**WRITTEN PROBLEM:** Put each nonblank line of the records into a numbered list.

Raw records:
⁂
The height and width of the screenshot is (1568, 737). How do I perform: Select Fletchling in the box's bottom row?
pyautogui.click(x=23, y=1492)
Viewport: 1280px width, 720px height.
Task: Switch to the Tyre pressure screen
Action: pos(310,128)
⁂
**THE SOLUTION:**
1. The height and width of the screenshot is (1568, 737). How do I perform: Select Fletchling in the box's bottom row?
2. pyautogui.click(x=23, y=1492)
3. Viewport: 1280px width, 720px height.
4. Task: Switch to the Tyre pressure screen
5. Action: pos(310,128)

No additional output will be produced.